Data extracted from a collection
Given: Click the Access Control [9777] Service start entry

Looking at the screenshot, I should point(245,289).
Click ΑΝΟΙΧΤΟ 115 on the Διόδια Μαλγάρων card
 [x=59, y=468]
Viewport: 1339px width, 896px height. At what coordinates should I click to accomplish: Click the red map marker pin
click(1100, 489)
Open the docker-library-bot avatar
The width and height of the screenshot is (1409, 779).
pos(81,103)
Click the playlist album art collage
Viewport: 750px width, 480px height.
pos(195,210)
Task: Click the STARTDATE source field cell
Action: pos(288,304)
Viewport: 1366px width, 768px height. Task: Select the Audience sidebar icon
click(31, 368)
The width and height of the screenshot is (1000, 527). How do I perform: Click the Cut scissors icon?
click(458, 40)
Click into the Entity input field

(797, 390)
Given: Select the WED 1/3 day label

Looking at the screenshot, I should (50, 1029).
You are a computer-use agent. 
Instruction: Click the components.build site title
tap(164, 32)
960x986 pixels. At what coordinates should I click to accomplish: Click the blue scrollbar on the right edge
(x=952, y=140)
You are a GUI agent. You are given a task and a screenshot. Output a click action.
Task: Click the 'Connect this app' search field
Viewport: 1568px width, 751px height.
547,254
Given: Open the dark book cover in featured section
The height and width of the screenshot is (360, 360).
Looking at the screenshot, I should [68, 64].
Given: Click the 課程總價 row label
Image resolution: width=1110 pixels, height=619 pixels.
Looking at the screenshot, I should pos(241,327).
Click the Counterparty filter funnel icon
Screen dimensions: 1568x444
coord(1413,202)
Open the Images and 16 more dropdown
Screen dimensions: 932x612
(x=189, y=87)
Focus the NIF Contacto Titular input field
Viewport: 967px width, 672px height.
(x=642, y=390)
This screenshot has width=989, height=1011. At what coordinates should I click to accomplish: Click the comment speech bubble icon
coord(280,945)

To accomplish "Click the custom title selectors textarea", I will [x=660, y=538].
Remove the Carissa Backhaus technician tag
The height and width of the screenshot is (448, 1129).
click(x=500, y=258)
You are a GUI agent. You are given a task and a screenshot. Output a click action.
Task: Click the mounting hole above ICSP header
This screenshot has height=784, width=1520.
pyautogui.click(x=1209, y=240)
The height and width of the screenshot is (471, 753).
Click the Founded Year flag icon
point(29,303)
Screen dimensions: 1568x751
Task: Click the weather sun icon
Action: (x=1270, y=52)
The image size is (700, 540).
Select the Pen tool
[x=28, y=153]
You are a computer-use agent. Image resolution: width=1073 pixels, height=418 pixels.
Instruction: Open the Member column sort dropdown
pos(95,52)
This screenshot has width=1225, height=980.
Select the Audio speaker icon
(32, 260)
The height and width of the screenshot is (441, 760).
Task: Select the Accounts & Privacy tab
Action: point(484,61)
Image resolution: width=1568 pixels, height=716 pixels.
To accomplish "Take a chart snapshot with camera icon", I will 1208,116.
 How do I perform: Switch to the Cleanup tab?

### Activity:
What is needed is an exact copy of the lines from the one containing "Image resolution: width=1568" to the end of the data; please add nothing else.

### Solution:
Image resolution: width=1568 pixels, height=716 pixels.
To accomplish "Take a chart snapshot with camera icon", I will 1208,116.
 How do I perform: Switch to the Cleanup tab?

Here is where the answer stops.